I responsabili dell’aviazione civile siriana stanno pensando di presentare una denuncia formale alle autorità di controllo internazionali, e ribadiscono che a bordo del velivolo non vi erano armi.

Ghaida Abdulatif direttrice delle linee aeree siriane:

“Al momento della ispezione c’erano solo corrispondenza ed equipaggiamenti di elettronica civile, tutti legalmente ammessi a bordo e tutti elencati nel manifesto di volo, con tanto di specificazione del contenuto e di dichiarazioni di dogana. L’aereo è stato perquisito dai turchi e non è stato raggiunto alcun risultato”.

Un ingegnere, che era tra i passeggeri, racconta:

“Gli agenti turchi sono rimasti lontani dall’aereo per un’ora, dopo di che ci hanno chiesto di scaricare i bagagli.
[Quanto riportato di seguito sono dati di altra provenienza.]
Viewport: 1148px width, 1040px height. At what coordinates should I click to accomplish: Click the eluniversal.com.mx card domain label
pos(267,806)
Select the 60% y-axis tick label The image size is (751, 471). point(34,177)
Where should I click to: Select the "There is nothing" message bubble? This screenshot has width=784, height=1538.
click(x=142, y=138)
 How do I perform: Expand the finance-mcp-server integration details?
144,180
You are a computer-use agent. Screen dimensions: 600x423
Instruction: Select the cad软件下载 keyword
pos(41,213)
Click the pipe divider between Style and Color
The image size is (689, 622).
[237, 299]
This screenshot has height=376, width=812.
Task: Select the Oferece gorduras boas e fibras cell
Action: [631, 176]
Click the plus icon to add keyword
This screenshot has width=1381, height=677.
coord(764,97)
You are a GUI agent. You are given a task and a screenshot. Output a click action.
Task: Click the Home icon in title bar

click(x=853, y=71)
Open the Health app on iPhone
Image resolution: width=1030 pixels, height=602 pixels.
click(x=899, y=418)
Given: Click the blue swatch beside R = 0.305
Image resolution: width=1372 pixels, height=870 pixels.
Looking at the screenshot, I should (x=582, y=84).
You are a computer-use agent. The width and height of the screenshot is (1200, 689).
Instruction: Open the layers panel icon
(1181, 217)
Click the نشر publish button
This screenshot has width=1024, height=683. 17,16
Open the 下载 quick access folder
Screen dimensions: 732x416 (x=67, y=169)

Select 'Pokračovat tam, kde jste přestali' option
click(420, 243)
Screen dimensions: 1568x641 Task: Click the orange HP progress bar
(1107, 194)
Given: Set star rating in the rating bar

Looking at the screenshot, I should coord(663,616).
Noi abbiamo chiesto che ci venisse rilasciata una ricevuta, ma si sono opposti, dicendo che la avrebbero rilasciata in un secondo momento. Poi sono scomparsi di nuovo per un’altra oretta. Sono tornati, una decina di soldati, e hanno cominciato a infastidirci”.

Da Ankara la replica: il controllo si sarebbe svolto secondo le regole, e il pilota avrebbe scelto, invece che fare ritorno a Mosca, di farsi scortare atterrando ad Ankara.